Daniel Pitts <newsgroup.nospam@virtualinfinity.net>

Newsgroups:

comp.lang.java.programmer

Date:

Tue, 15 May 2012 09:56:39 -0700

Message-ID:

<bVvsr.9500$TC4.4320@newsfe14.iad>

On 5/15/12 2:14 AM, bugbear wrote:

I'm using various Apache Commons Maps as a
multithread cache, protected using
ReentrantReadWriteLock, so that getting() uses a read lock,
and putting() uses a write lock.

But I've got an issue; in the
case of a cache miss (protected by a read lock),
the required value is acquired using the "underlying function"
that the cache is over; this value is then put() into
the cache (protected by a write lock)

This is all perfectly thread safe, and gives
correct results.

However, if the underlying function is slow
and/or resource hungry (consider cacheing
a ray traced image!) many threads can
end up calling the real function (second
and subsequent threads to the first get a miss
during the first threads call to the underlying function).

"obviously..." what I want is for only
the thread that FIRST has a cache miss
calls the underlying function, whilst other
threads (for the same key) wait.

This seems "obvious" enough that I'm guessing
there's a standard solution.

Googling led me to several "heavy" libraries;

This appears more a locking/cacheing issue
than a Java issue, although my implementation
is in Java.

Can anyone (please) point me at a
canonical solution/implementation?

BugBear

What I think I would do in this situation is have the "write" operation
be fast. It would put in a "FutureTask<V>" object, which hasn't been run
yet.

The FutureTask<V> class would basically be a "lazy loader". The reason
to do this is to be able to release the lock on the Map, while still
blocking the return of the get until the value is ready.

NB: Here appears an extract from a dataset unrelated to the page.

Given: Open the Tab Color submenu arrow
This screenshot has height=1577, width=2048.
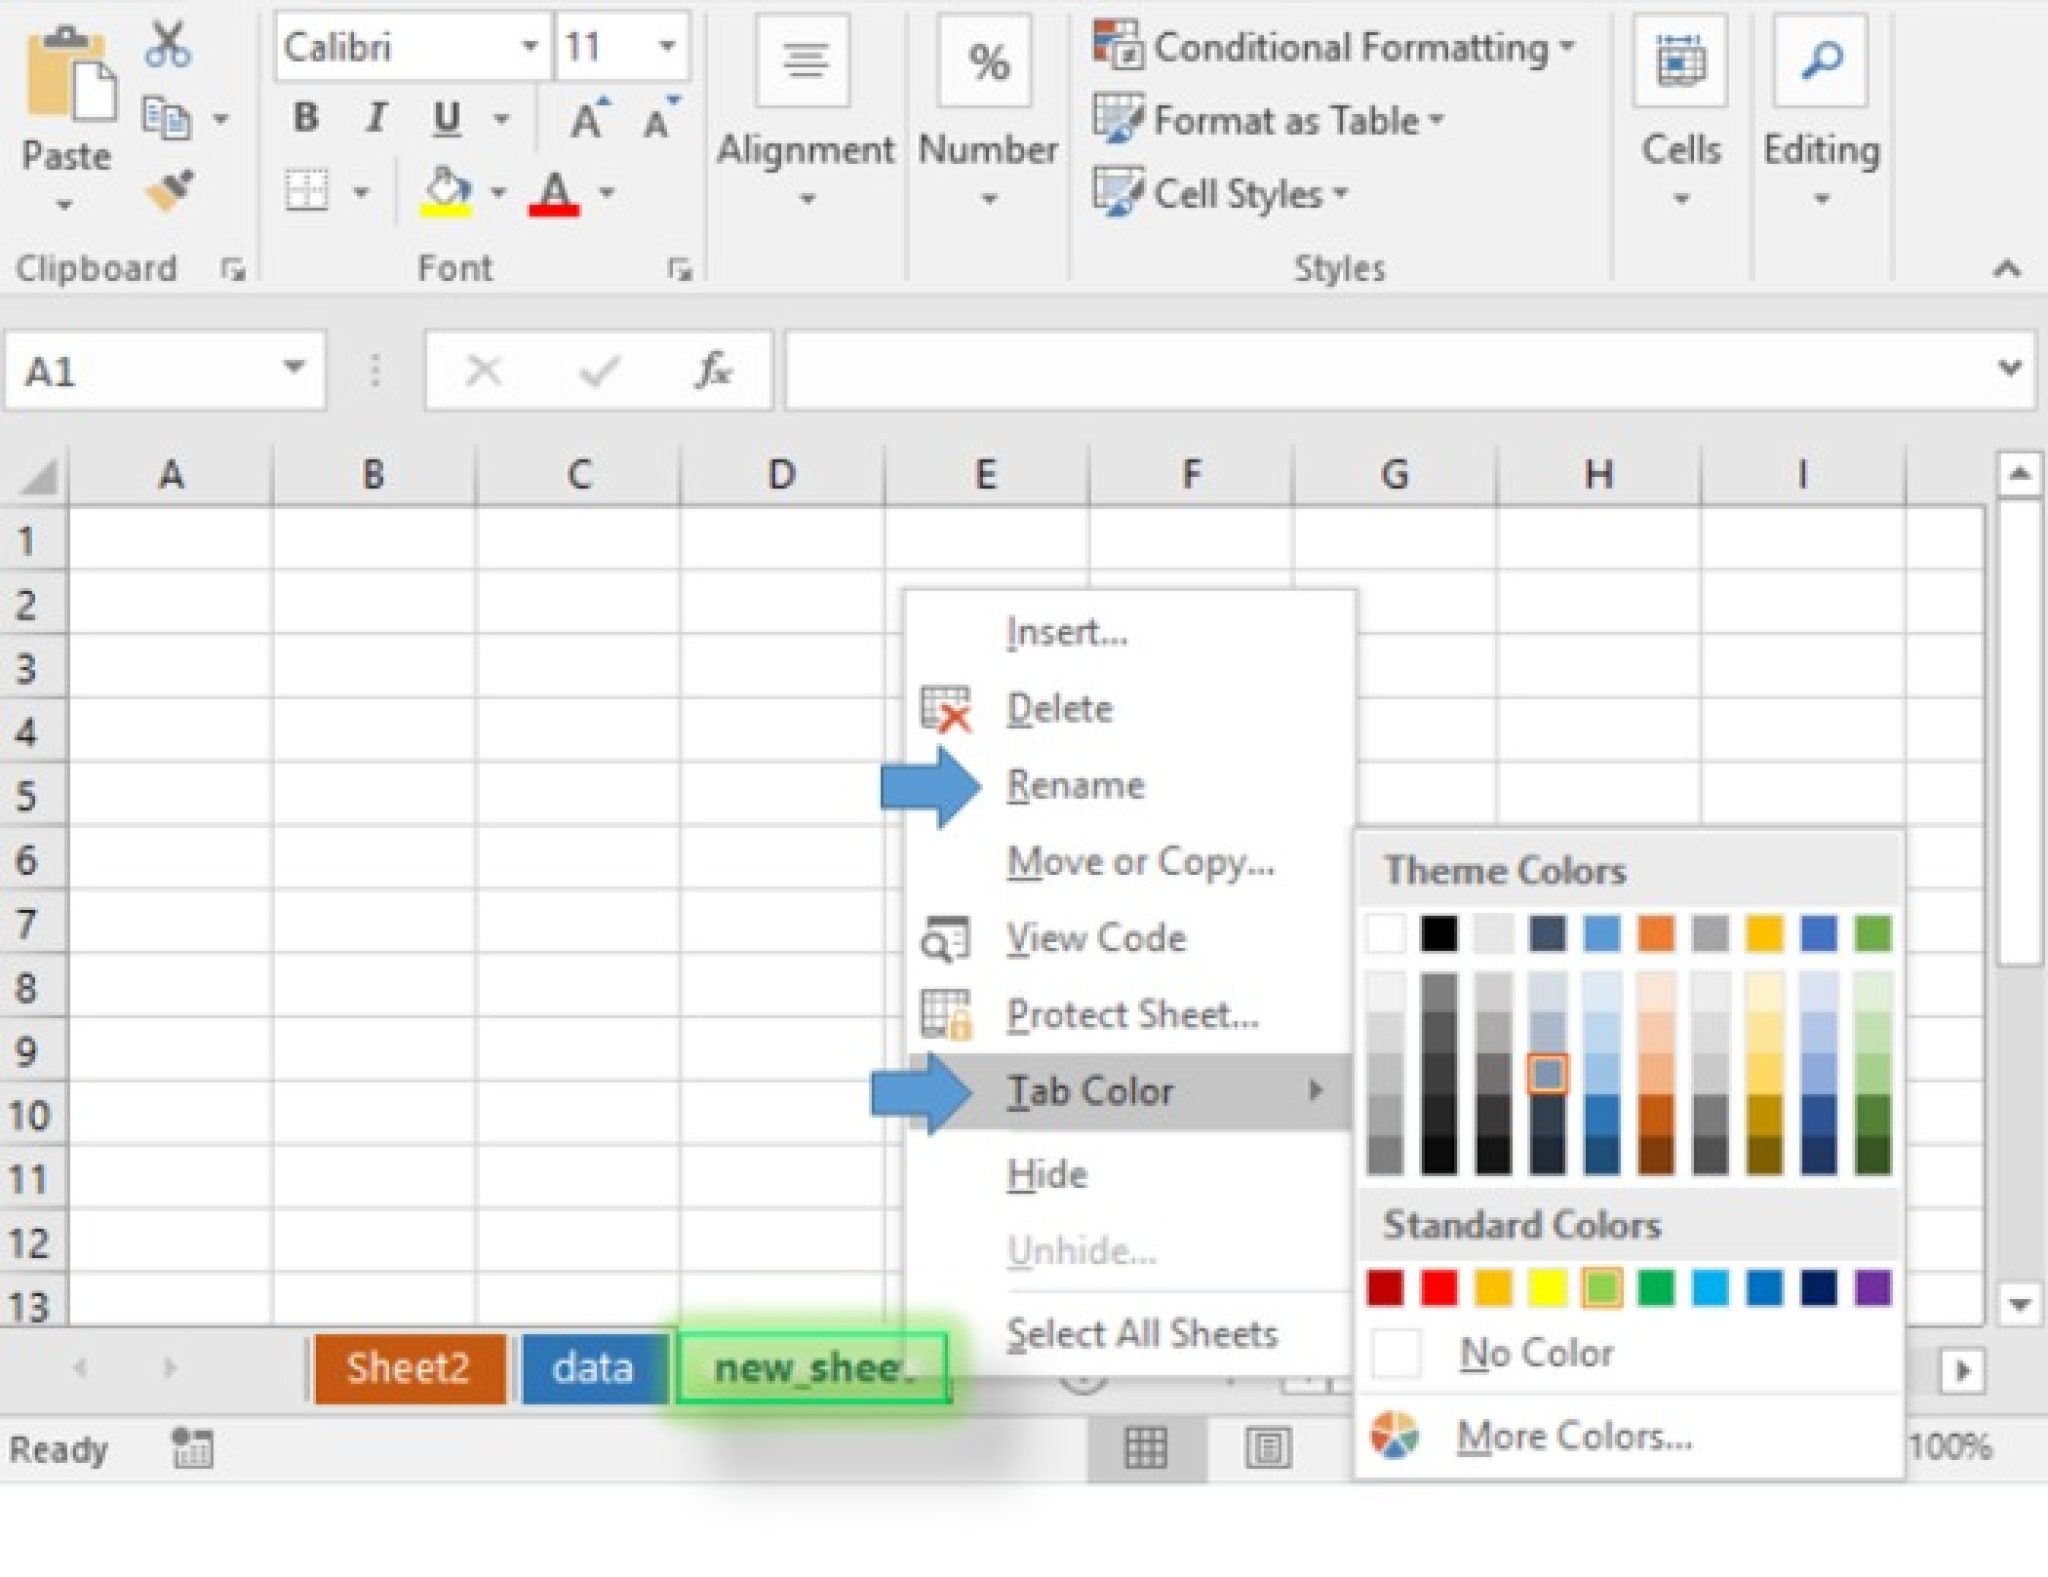Looking at the screenshot, I should tap(1318, 1091).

public V get(K key) throw ExecutionException, InterruptedException {
     readLock.lockInterruptibly();
     try {
         final Future<V> future = map.get(key);
         if (future != null) { return future.getValue(); }
     } finally {
       readLock.unlock();
     }
     final FutureTask<V> future;

     writeLock.lockInterruptibly();
     try {
         // We need to double check, to make sure no one else
         // has added the future.
         final FutureTask<V> cachedFuture = map.get(key);
         if (cachedFuture != null) {
           future = cachedFuture;
         } else {
           future = new FutureTask<V>(new
UnderlyingFunctionCallable<V>(key));
           map.put(key, future);
         }

     } finally {
      writeLock.unlock();
     }
     future.run();
     return future.getValue();
}

Note, since the "get" and "put" operations should be fairly fast, a
read/write lock may be over-kill, and the whole thing could be simplified:

public V get(K key) throw ExecutionException, InterruptedException {
    synchronize(mySync) {
         final FutureTask<V> cachedFuture = map.get(key);
         if (cachedFuture != null) {
           future = cachedFuture;
         } else {
           future = new FutureTask<V>(new
UnderlyingFunctionCallable<V>(key));
           map.put(key, future);
         }

     }
     future.run();
     return future.getValue();
}

This basically gives you "per key" synchronization, with the "whole map"
synch being only for an O(1) operation of "check for key, add place-hold
if absent".